Conveniently, though, Tribble died at the home of a former Powerball winner, so even though it was really about information, according to media reports, “Money was involved in the settlement.” I wonder if Tribble’s parents would have been so eager to get answers if he had died in a janitor’s home.
Setting aside the fact that an 18-year old is apparently not responsible for his own choices, another disturbing aspect of the story is that nobody finds it remarkable that a lawsuit was purportedly filed solely to get information — as if a lawsuit were a therapy session rather than a method for assigning responsibility. (Of course, one may — and hopefully will — learn something in the course of a lawsuit, but information-gathering is not a legitimate purpose for a lawsuit.)
In 2002, an 18-year old community college student named Joshua Endres signed up for a Wells Fargo credit card, allegedly based in part on the promise made by a sales representative that it could provide overdraft protection for his Wells Fargo checking account. He “does not recall” seeing any of the disclosures and disclaimers from the bank which explained to him that there’s no such thing as a free lunch — that he would be charged a fee if he overdrew his checking account.
A few months after signing up, he overdrew his account, and was charged this fee.
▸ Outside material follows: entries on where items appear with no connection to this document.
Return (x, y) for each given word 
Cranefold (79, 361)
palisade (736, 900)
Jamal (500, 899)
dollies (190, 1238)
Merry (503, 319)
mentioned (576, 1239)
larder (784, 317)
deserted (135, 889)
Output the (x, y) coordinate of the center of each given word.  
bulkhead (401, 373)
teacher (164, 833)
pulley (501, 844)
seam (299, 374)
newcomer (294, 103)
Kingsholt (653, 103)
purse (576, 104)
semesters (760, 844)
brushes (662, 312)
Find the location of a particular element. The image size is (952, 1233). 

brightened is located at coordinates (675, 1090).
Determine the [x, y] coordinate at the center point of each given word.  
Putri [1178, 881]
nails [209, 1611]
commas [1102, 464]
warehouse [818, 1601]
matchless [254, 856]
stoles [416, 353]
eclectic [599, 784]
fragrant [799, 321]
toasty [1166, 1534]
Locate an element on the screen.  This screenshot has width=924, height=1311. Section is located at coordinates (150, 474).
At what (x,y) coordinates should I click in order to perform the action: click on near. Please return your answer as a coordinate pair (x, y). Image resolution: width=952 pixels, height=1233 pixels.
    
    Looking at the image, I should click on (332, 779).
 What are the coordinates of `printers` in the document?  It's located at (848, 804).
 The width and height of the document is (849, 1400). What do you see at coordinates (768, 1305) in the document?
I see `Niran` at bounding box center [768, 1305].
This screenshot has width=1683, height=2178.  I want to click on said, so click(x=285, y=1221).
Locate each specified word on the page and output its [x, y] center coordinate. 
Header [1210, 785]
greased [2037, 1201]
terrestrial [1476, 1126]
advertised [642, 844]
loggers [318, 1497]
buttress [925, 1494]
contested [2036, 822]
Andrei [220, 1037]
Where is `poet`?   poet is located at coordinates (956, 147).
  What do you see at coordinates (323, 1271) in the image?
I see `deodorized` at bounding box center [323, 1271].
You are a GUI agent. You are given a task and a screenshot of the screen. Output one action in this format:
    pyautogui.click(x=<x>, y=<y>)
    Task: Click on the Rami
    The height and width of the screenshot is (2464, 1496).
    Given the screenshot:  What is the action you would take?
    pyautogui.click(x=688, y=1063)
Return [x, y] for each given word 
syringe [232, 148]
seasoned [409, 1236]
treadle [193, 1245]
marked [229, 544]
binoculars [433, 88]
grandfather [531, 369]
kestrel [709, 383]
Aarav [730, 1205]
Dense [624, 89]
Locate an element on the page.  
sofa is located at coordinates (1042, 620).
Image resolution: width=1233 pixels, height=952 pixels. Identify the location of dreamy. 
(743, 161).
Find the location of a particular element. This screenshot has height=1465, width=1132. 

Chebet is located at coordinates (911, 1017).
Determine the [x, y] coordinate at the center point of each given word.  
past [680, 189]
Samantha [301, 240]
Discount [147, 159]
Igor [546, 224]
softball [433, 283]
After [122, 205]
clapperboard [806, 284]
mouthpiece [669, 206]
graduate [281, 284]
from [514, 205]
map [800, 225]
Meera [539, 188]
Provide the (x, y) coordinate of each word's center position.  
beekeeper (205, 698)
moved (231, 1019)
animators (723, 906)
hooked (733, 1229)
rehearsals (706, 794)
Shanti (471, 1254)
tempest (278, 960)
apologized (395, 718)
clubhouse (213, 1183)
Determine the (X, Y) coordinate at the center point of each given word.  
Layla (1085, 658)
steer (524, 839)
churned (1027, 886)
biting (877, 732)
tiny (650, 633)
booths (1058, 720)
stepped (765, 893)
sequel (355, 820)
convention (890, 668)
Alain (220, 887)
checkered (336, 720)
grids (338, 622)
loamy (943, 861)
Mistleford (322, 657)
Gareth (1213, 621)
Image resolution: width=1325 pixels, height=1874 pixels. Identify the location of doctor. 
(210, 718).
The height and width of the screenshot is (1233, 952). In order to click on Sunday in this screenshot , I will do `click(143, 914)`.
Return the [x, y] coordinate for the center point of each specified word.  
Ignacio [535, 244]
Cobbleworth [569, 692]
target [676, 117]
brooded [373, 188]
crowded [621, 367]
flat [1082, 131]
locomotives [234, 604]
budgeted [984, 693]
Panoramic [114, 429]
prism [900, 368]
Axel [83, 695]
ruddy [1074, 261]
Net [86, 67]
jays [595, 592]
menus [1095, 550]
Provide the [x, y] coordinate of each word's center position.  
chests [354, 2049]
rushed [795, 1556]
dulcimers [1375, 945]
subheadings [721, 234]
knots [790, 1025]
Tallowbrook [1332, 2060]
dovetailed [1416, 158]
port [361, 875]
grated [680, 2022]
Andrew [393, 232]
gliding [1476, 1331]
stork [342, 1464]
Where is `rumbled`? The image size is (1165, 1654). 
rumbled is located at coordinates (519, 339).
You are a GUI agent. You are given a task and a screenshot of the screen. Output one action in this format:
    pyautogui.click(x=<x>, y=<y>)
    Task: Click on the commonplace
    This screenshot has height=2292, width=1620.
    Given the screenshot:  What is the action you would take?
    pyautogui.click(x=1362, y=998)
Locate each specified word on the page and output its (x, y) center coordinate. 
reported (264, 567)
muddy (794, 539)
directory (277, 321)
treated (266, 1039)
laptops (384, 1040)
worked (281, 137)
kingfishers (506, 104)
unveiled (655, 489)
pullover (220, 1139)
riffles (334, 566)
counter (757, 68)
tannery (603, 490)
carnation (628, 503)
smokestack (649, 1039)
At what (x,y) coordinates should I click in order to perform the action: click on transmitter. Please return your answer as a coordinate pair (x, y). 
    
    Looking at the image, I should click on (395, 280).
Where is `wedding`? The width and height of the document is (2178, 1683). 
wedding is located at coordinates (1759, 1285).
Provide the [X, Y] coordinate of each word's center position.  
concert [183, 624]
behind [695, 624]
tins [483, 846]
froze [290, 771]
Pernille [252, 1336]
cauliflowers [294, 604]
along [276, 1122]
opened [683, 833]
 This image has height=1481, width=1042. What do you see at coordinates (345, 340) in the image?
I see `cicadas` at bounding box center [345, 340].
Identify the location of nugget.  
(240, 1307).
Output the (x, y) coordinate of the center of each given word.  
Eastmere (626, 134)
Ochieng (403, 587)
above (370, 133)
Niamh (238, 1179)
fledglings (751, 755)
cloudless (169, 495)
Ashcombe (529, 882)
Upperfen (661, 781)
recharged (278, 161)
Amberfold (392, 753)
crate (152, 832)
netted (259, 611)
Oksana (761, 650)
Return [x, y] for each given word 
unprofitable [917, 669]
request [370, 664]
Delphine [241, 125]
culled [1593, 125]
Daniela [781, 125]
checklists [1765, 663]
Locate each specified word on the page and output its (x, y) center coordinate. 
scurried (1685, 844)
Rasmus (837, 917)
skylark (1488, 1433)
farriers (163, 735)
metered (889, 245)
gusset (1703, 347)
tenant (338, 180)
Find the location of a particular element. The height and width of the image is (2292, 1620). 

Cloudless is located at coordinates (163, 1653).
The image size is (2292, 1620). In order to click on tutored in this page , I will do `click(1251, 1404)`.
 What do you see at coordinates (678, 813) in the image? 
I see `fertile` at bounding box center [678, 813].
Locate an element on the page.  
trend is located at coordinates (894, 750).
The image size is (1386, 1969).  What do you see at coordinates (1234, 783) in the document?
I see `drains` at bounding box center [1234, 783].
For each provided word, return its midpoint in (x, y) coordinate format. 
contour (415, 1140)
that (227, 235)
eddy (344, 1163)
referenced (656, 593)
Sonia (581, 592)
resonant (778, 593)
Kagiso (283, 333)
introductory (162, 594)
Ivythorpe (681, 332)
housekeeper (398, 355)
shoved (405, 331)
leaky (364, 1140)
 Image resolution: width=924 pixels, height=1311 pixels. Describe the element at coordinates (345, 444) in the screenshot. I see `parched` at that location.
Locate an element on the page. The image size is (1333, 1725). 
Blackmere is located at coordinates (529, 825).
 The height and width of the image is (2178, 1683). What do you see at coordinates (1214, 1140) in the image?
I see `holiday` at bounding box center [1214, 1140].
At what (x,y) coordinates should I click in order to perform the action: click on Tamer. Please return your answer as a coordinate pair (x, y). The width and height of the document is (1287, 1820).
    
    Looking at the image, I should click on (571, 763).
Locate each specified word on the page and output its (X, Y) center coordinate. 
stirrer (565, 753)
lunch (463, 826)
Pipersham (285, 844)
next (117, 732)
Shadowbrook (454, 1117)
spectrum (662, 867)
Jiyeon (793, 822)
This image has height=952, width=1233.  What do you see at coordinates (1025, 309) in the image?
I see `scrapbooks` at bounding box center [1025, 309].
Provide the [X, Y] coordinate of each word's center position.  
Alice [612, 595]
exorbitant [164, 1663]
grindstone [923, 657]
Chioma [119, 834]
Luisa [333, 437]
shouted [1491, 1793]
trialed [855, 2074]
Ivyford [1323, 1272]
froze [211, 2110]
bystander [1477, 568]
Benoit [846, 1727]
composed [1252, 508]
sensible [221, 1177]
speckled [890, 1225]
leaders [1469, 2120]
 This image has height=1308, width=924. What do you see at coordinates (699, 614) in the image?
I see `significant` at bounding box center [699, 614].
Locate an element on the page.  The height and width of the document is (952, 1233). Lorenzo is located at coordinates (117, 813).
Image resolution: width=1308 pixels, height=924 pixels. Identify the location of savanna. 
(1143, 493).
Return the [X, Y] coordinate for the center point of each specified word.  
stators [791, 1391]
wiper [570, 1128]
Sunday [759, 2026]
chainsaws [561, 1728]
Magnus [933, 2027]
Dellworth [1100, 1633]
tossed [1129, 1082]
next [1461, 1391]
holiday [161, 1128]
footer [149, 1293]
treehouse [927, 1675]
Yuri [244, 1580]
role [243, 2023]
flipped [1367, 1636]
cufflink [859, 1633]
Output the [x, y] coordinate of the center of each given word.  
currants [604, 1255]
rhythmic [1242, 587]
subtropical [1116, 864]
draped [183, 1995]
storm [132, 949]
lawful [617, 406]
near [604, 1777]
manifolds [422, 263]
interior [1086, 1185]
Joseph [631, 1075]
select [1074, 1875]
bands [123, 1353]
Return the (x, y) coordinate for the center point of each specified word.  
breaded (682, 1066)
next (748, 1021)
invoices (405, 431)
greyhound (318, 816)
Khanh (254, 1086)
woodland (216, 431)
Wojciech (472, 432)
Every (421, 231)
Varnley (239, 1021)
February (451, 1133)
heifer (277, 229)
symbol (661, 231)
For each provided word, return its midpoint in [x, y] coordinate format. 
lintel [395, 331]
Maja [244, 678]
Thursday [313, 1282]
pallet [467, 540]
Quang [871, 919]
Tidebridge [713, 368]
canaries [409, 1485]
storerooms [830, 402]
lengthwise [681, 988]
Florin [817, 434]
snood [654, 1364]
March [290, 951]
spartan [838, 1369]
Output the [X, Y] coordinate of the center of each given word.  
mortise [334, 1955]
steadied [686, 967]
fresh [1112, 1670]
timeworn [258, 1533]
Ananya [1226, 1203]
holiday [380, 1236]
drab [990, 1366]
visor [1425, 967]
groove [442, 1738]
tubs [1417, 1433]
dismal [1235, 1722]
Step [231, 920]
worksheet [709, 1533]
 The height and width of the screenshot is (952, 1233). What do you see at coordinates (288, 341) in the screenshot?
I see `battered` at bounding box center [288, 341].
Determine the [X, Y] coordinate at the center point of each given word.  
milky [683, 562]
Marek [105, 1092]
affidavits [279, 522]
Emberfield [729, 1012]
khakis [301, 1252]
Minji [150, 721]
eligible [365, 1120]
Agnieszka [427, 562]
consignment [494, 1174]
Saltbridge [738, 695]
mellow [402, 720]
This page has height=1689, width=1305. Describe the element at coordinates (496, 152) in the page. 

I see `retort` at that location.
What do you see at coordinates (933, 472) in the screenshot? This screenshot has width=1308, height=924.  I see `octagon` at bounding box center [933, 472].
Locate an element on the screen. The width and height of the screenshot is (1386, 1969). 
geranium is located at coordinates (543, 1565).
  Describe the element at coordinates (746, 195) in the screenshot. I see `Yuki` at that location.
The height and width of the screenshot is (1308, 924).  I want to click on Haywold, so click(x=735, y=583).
He discovered this a few days later, when he received his credit card statement. He was so outraged by this unconscionable behavior by Wells Fargo that he immediately cancelled the card. No, not really; this isn’t April 1st. In fact, he immediately used the card for four more years, incurring at least fifty more overdraft charges. Then he filed a lawsuit demanding restitution, and compensatory and punitive damages, alleging that nobody told him that he would be charged a fee.
McCune admits Endres could have done a better job of tracking his charges. Endres once exceeded his limit 62 times in a year, causing him to pay $620 in finance charges so he could obtain $1,115 in cash.
“It took a couple of years before he sat up and noticed,” McCune said. “The information was available to him.”
That’s his own lawyer admitting that.
There are other problems with the lawsuit, related to the statute of limitations and federal preemption of California laws, but the larger issue here is that someone would fail to read his credit card agreement, incur fees for four years based on the terms of the agreement, and then try to sue on the grounds that nobody told him what the agreement said about those fees. (Oh, did I mention that Endres’s lawyer seeks to turn this into a class action lawsuit?)
Because a hospital bill for $12,000 for 15 minutes of trauma care after a smallish motorcycle accident just demands to be shifted somewhere (David Lazarus, “Uninsured patient billed more than $12,000 for broken rib”, San Francisco Chronicle, Mar. 30).